### À faire
Recopiez les lignes du passage allant de celle qui contient « Screen dimensions: 520x372 » jusqu'à celle qui contient « should pyautogui.click(x=825, y=96). », en remplaçant « button » par « control » sans rien changer d'autre.

### Extraits des lignes
▬▬▬▬▬▬▬▬▬▬
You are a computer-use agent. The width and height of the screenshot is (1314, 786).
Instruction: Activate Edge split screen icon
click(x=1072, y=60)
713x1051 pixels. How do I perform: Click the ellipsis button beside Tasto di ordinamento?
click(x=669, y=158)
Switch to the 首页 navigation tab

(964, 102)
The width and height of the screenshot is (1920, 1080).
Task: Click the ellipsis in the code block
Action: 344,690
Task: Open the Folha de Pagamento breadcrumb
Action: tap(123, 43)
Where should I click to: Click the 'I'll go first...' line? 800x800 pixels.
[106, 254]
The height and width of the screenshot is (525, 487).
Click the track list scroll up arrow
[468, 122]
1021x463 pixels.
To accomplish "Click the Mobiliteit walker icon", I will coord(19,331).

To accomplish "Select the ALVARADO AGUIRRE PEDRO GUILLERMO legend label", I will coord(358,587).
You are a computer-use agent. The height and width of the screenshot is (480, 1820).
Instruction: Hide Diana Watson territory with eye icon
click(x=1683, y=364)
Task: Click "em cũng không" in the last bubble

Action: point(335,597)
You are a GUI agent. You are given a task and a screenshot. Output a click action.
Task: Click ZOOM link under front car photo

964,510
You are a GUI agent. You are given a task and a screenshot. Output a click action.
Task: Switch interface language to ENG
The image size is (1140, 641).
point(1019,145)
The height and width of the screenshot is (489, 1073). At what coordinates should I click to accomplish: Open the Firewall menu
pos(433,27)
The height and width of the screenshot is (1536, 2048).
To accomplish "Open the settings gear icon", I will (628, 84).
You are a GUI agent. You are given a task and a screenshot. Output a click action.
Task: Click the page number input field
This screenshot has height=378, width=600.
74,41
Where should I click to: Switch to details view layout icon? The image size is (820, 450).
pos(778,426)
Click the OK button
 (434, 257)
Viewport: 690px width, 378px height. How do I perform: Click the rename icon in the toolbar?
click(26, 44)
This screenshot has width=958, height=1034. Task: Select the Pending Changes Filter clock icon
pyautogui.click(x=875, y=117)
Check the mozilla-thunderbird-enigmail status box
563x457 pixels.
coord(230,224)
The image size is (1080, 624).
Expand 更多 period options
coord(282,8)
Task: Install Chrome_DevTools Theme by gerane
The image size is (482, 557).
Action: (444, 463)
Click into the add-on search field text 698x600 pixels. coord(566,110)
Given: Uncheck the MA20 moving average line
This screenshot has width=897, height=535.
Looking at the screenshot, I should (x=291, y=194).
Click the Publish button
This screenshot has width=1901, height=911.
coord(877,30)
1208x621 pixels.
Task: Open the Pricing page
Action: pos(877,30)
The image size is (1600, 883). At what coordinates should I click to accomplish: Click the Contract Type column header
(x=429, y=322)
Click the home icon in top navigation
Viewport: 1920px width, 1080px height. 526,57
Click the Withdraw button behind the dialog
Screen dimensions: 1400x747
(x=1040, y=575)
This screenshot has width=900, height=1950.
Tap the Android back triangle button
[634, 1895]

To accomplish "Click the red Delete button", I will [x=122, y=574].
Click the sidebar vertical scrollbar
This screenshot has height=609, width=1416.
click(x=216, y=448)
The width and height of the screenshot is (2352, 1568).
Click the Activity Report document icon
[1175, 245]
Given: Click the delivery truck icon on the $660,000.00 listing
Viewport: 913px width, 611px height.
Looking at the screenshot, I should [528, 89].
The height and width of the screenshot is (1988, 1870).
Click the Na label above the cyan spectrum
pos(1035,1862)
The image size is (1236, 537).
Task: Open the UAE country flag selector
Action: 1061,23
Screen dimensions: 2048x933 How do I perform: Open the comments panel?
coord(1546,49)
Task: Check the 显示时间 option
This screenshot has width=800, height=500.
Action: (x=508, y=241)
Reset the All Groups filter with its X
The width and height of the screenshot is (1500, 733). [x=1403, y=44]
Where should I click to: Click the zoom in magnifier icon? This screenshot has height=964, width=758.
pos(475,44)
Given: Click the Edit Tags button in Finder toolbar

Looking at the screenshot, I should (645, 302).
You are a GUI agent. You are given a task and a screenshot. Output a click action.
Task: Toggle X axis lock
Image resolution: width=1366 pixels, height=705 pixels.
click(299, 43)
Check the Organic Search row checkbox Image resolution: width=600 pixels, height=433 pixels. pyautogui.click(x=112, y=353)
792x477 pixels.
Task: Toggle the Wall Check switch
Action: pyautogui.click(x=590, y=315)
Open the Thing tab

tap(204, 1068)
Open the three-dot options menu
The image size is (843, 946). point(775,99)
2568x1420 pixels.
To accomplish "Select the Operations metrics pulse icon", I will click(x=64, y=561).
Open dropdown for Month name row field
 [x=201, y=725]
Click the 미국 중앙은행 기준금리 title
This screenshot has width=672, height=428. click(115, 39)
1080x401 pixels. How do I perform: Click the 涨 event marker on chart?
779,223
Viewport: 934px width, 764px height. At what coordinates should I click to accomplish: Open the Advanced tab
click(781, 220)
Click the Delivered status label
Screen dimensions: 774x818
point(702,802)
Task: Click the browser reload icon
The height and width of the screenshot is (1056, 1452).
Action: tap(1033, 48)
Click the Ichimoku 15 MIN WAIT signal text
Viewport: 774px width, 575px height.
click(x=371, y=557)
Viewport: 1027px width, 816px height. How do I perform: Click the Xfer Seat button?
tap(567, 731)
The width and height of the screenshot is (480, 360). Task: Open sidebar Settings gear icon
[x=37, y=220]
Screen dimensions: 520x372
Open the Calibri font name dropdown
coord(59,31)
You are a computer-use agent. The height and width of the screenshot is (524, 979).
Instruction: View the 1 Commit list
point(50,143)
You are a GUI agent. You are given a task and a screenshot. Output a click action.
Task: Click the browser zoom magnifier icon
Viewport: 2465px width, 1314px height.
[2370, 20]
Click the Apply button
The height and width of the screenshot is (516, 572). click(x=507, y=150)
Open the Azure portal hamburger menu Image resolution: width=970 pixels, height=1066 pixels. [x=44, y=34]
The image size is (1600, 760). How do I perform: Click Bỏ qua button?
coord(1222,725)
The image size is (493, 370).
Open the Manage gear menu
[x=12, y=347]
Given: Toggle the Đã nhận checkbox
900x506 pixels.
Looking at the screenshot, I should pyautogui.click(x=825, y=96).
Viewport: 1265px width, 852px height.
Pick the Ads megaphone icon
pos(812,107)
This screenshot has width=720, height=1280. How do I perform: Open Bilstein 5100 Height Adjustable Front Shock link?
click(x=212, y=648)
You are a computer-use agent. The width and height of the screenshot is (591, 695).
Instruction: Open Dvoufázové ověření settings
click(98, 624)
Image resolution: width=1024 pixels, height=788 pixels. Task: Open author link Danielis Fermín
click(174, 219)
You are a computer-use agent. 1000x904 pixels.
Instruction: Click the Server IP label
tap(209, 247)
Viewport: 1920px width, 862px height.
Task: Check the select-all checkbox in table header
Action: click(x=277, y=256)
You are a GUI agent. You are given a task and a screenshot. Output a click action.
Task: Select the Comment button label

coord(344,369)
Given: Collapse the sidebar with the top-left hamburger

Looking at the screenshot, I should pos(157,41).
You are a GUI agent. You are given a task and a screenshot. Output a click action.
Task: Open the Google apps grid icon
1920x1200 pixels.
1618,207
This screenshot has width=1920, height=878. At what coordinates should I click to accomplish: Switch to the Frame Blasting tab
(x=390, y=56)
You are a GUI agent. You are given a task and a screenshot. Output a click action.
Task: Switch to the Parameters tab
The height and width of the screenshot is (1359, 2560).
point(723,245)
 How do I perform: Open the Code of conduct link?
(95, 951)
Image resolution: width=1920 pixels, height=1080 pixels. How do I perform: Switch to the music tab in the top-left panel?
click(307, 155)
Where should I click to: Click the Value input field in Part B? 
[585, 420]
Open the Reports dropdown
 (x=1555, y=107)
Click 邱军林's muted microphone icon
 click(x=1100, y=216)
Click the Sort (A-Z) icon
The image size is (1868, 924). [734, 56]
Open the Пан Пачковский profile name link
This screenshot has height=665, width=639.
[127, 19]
▬▬▬▬▬▬▬▬▬▬
### Réponse complète
Screen dimensions: 520x372
Open the Calibri font name dropdown
coord(59,31)
You are a computer-use agent. The height and width of the screenshot is (524, 979).
Instruction: View the 1 Commit list
point(50,143)
You are a GUI agent. You are given a task and a screenshot. Output a click action.
Task: Click the browser zoom magnifier icon
Viewport: 2465px width, 1314px height.
[2370, 20]
Click the Apply control
The height and width of the screenshot is (516, 572). click(x=507, y=150)
Open the Azure portal hamburger menu Image resolution: width=970 pixels, height=1066 pixels. [x=44, y=34]
The image size is (1600, 760). How do I perform: Click Bỏ qua control?
coord(1222,725)
The image size is (493, 370).
Open the Manage gear menu
[x=12, y=347]
Given: Toggle the Đã nhận checkbox
900x506 pixels.
Looking at the screenshot, I should pyautogui.click(x=825, y=96).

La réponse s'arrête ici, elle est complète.